Requirement 1:
Set down the part of the committee deliberations below, word for word, beginning at the words "Mr A Van der" and stopping after "form of security.".

The Committee continued deliberations from the day before, starting with Clause 17.
Deliberations on the Labour Relations Amendment Bill
Mr Thembinkosi Mkalipi, Chief Director: Labour Relations, Department of Labour, noted that in order to assist the administration of trade unions and employer organisations the Registrar was given power to able to appoint new office bearers in the event that a union was nor performing. The Registrar can also appoint an administrator.
Mr A Van der Westhuizen (DA) asked how fair it was to charge the administrators fees against the assets of the trade union and if this was fair to creditors.
Mr Mkalipi replied that the reason behind the fees was similar to the instances of business rescue and insolvency the liquidators and the business rescue practitioner would be paid first. It would be difficult for anybody to take the risk of doing this job if there was no pay. The fees were supposed to be a form of security.
Mr Van der Westhuizen followed up his question by asking if they could not take into account the argument in the education sector that the administrator’s costs were borne by the Minister and if this could not be implemented in terms of trade unions.
The Chairperson in response argued that this might be a regulation rather than a law and cautioned that different laws should not be dragged into the deliberations as this could explode in their faces. It would be improper to ask the department of Labour to pay the administrator’s costs.
Mr E Nyekemba (ANC) noted that the difference was that in the case of trade unions it was the Labour Court that appointed an administrator but in education it was the Minister that appointed the administrator.
Mr Mkalipi further stated that when the Registrar appeared before the court she had to show good cause why an administrator should be appointed and had to have served papers on affected parties so that they could also come before the court and refute the Registrar’s allegations. It only after a consideration of all the evidence before it; will the court agree to appoint an administrator.

Records to use:

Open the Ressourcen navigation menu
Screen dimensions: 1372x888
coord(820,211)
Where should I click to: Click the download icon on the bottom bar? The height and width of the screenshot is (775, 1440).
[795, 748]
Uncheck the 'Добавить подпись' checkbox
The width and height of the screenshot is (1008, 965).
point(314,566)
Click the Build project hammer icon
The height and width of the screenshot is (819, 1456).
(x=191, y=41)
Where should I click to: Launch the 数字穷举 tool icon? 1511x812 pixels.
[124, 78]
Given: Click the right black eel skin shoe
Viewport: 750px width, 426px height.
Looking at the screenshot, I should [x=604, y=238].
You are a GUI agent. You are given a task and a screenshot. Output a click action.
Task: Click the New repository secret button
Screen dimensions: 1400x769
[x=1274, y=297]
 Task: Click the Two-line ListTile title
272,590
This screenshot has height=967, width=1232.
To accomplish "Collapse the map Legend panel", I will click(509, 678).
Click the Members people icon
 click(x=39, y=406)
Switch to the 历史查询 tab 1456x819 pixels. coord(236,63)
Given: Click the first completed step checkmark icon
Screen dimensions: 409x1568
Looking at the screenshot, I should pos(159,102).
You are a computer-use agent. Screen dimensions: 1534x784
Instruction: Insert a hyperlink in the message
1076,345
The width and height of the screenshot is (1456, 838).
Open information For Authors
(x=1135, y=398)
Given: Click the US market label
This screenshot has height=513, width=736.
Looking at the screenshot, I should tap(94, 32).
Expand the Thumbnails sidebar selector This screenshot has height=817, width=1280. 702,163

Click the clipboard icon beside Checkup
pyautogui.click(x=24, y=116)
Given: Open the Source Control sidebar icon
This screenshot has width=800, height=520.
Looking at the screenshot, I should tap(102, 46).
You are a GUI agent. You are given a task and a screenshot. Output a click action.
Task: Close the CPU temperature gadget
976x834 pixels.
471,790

Requirement 2:
Please extract the lines of the entries above, without changes, beginning at the first line of the entries and stopping after the line that contains "Looking at the screenshot, I should [x=604, y=238].".

Final answer 1:
Mr A Van der Westhuizen (DA) asked how fair it was to charge the administrators fees against the assets of the trade union and if this was fair to creditors.
Mr Mkalipi replied that the reason behind the fees was similar to the instances of business rescue and insolvency the liquidators and the business rescue practitioner would be paid first. It would be difficult for anybody to take the risk of doing this job if there was no pay. The fees were supposed to be a form of security.

Final answer 2:
Open the Ressourcen navigation menu
Screen dimensions: 1372x888
coord(820,211)
Where should I click to: Click the download icon on the bottom bar? The height and width of the screenshot is (775, 1440).
[795, 748]
Uncheck the 'Добавить подпись' checkbox
The width and height of the screenshot is (1008, 965).
point(314,566)
Click the Build project hammer icon
The height and width of the screenshot is (819, 1456).
(x=191, y=41)
Where should I click to: Launch the 数字穷举 tool icon? 1511x812 pixels.
[124, 78]
Given: Click the right black eel skin shoe
Viewport: 750px width, 426px height.
Looking at the screenshot, I should [x=604, y=238].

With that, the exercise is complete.